The AI was adapted from an existing system trained to identify people most at risk from the flu, using millions of records from Maccabi going back 27 years. To make its predictions, the system draws on a range of medical data, including a person’s age, BMI, health conditions such as heart disease or diabetes, and previous history of hospital admissions. The AI can trawl through a vast number of records and spot at-risk individuals who might have been missed otherwise.
Maccabi also uses the AI to help determine the level of treatment the people it flags might require if they fall sick—whether they should be cared for at home, put up in a quarantine hotel, or admitted to hospital. The organization says it is now talking to major US health providers that are interested in using the AI to fast-track their own high-risk patients.
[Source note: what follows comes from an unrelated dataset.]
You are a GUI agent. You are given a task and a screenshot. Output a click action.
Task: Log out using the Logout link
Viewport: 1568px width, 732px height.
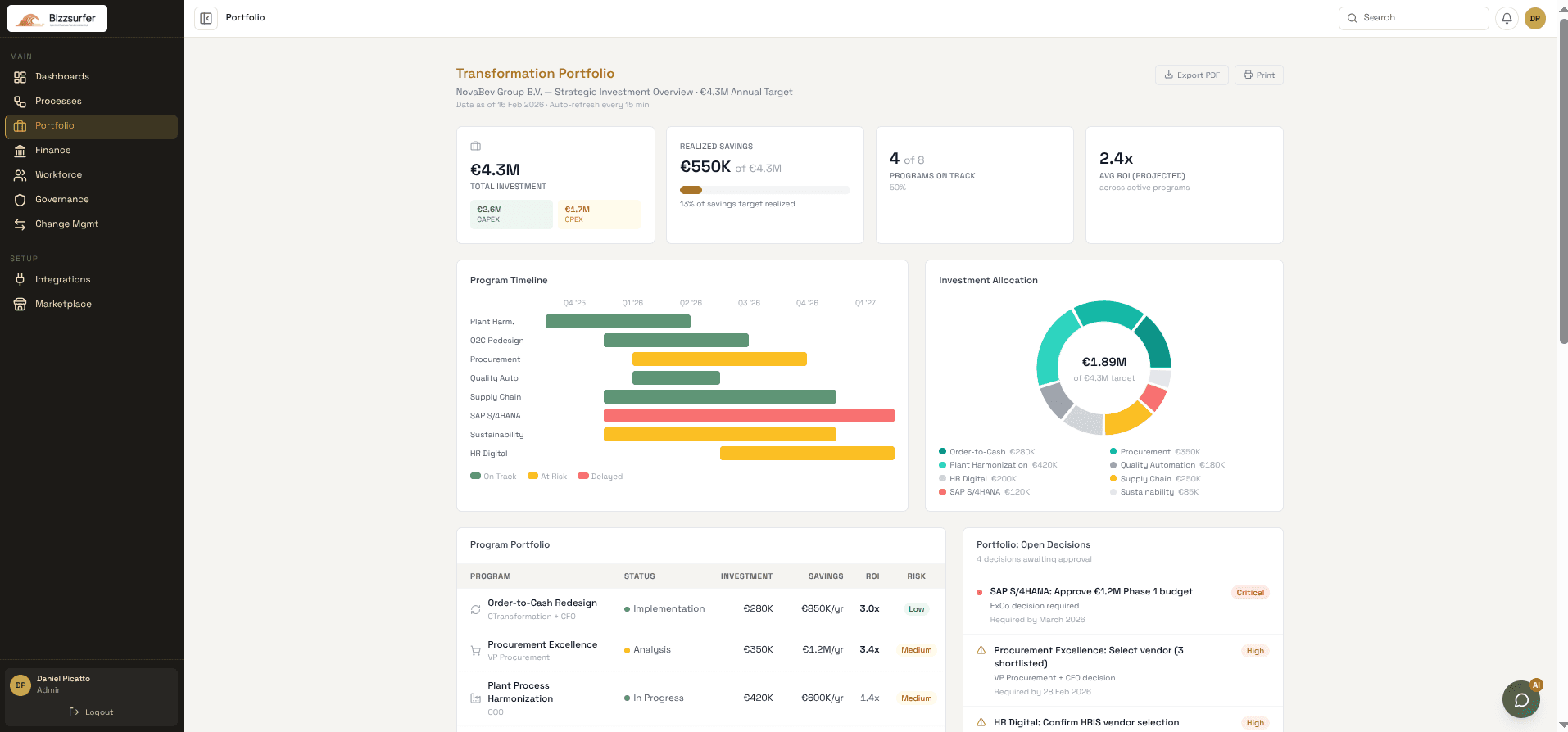click(92, 712)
Using AI to identify vulnerable people could save lives, says Darren Schulte, an MD and CEO of AI firm Apixio, which develops software to analyze unstructured medical data, such as doctors’ notes. Schulte thinks the Maccabi tool could also be used to isolate high-risk members of the population when lockdown measures are relaxed, perhaps moving people into special housing away from family members who may be undiagnosed carriers of the virus.
But bringing such a tool to other countries may not be straightforward. In the US, medical records are locked up inside many different health-care systems. “Our ability to develop algorithms to identify individuals as high risk is limited by the lack of data sets,” says Schulte. “Even in New York City, I suspect it’s a challenge to craft a single data set that brings together patient information across the large hospitals.”
The covid-19 pandemic might change this, he believes. He notes that recent rules introduced by the Office of the National Coordinator for Health Information Technology, a division of the US government responsible for health-care IT, support secure data transfer between different hospitals. “We just need providers to make patient data accessible,” he says.